I just started to get back to work. So I open up my video editor and
tell it to save a file. Moronic Vista throws up a warning message and
says no, your can't put it on Drive F, you don't have permission,
would you like to save it to... making a suggestion to put the file in
my "picture" folder. I say, no thanks, it says, sorry, then you can't
save the file.
What?
Check this out yourself:
If you right click on a drive letter, then properties, then the
security tab you'll see something new. Groups, and user names followed
by a laundry list of permissions each have. You need administrative
rights to change. So far ok, a pain in the butt, but it gets worse.
I randomly try to open some of the 50,000 odd thousand files I have on
my F drive and its a crap shoot if Vista lets me open them.
I go to the root of F, right click on the drive letter and just assign
myself (under my user name) full permission. LOL! You think that would
fix things. No it don't. Vista starts to scan the file list and seems
to be changing permissions. Then it haults. Again it says you don't
have permission for file blah, blah.
Well damn it Microsoft, I have full administrative rights, I had to
jump through hoops to get to this screen and then you tell me I can't
change anything on some files. Still worse, it just starts up again
and continues down the list stopping several more times refussing
access. Oh, that was fun. Now something is my stack of 50,000 plus
files, several at least Vista has decided that I even as administrator
don't have permission to access them. Way to go Microsoft!
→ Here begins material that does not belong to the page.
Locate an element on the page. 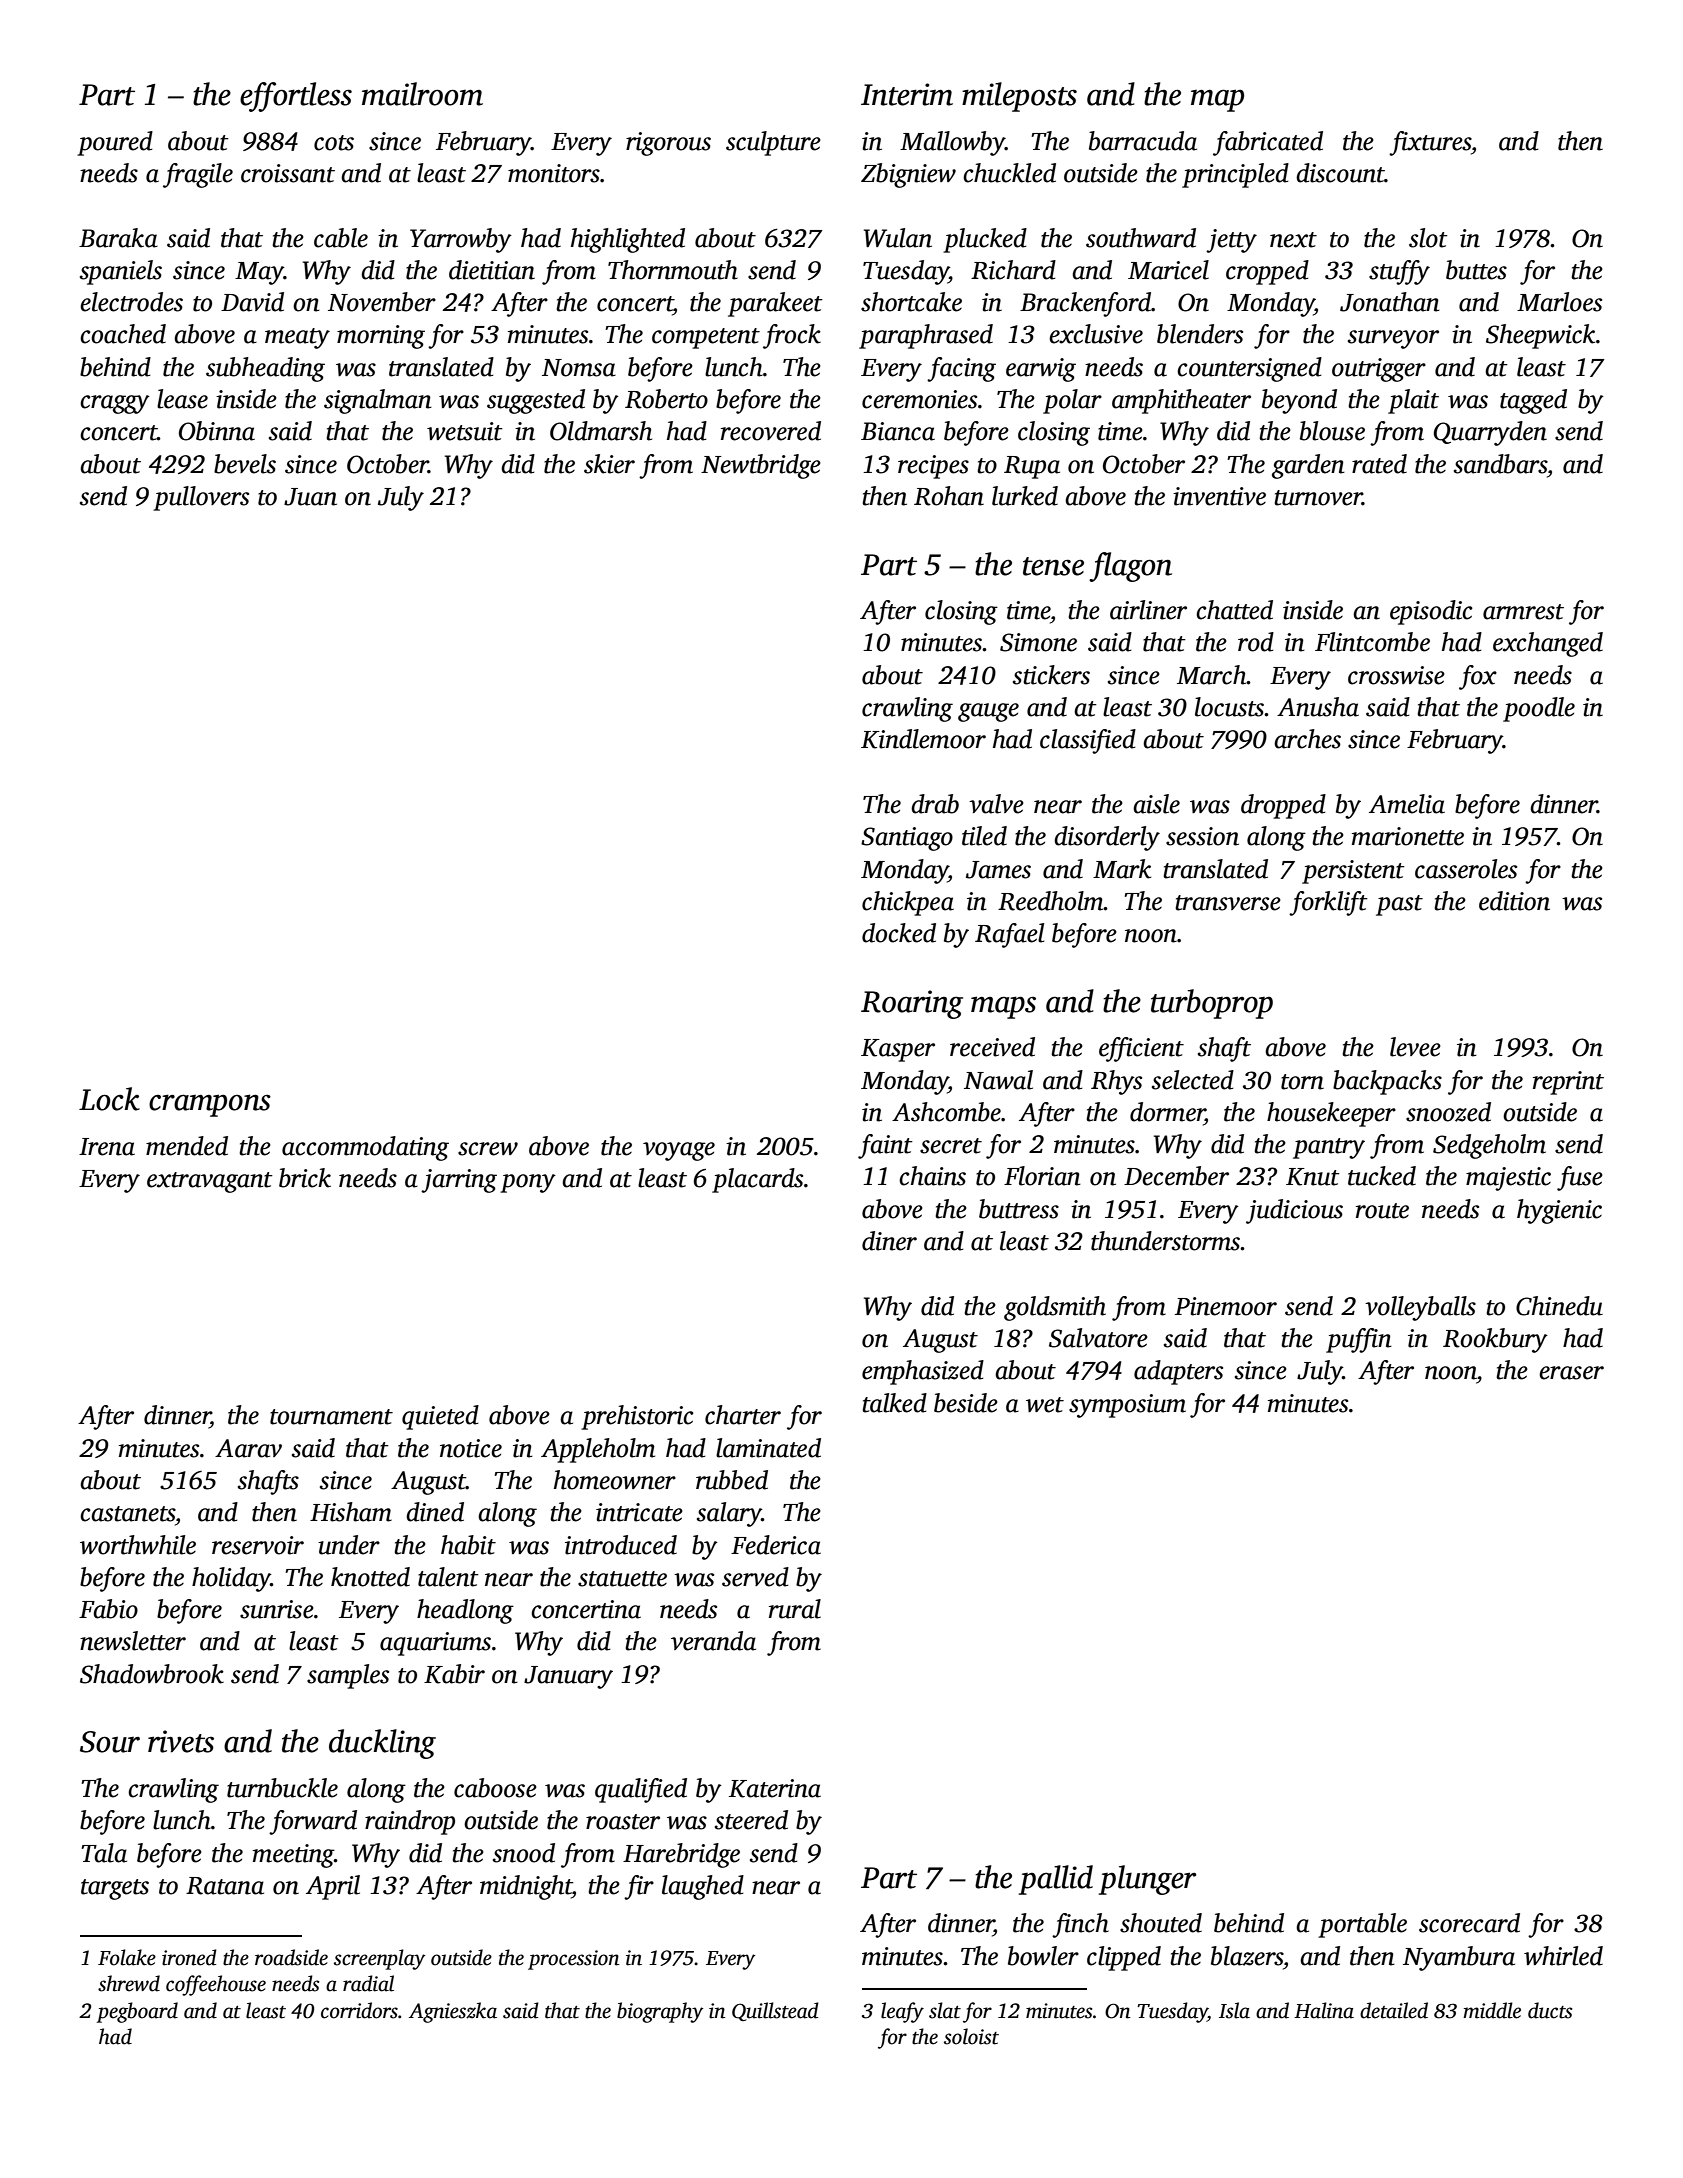  Interim is located at coordinates (907, 94).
Welcome to Microsoft's idea of "security". You the owner get blocked
from accessing your own files, not all of them, some. Grrrr!
I'm not done, not by a long shot...
I decide to test this so-called security. I point my newsreader to a
graphics newsgroup. I first look at my E drive. According to Vista I
don't have permission to write to this drive either if I look on the
security tab for this hard drive. Ok, fine. I'll leave it that way.
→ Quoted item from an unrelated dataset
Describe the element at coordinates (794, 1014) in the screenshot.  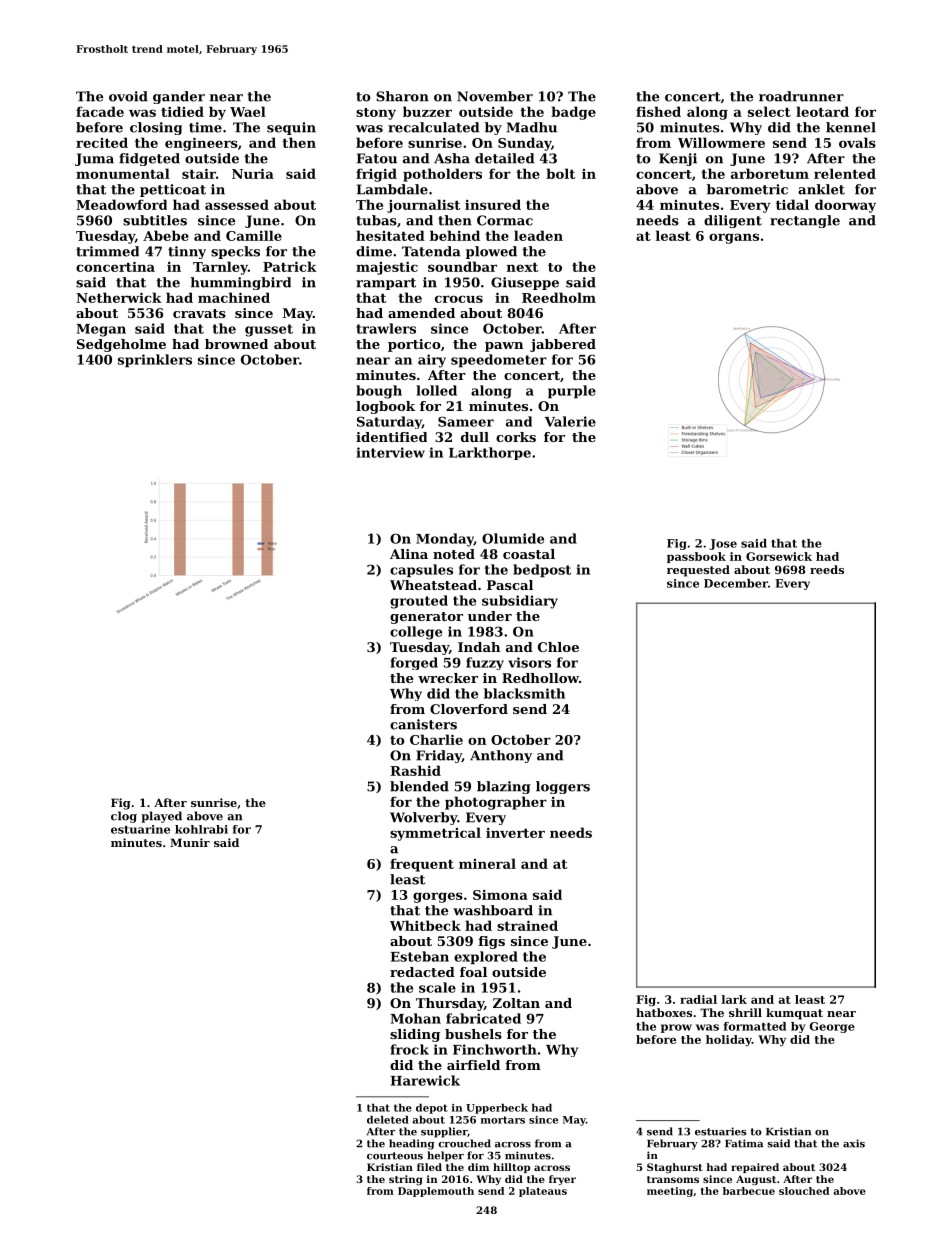
I see `kumquat` at that location.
Now I select 50 image files from that graphic newsgroup. I download
them to drive E. To "save" a file, Vista needs to have write
permission. Writing permission is the most dangerous to give for
obvious reasons. Remeber I DID NOT give permission and before I
started Vista told me I don't have write permission for dive E. I
guess it, (Vista) always has permission to do any mischief it wants.
Remember it just said I don't have write permission so you would
assume it could not write to my E drive and surely I could not access
these files. After all, isn't that the point of adding security?
Anybody surprised that Vista did both? Not only did Vista write the 50
graphic files to the E drive that should have been "locked", (remember
it said I don't have permission and I used my user name to download
the files, yet it now lets me view them, copy or move them, remember I
don't have permission to access the drive according to Vista.
Worse yet...
I fire up Bounce Back which is my automated backup software.
Originally Vista said it didn't like its driver, well that was just
another lie, it works fine. And surprise, it can scan every drive I
have hundreds upon hundreds of GB's of files and then compiled a list
of files I have yet to backup.
OK, reading files is one thing. Will Vista allow Bounce Back to write
to drives it says are "locked" for security reasons? What do you
think?
Sure it can. And proceeds to do a normal backup of a couple thousand
files that span all my drives.
I'll defer to some MVP to "explain" this odd behavior. I'm listening,
but hurry up, I got to find the asprin bottle.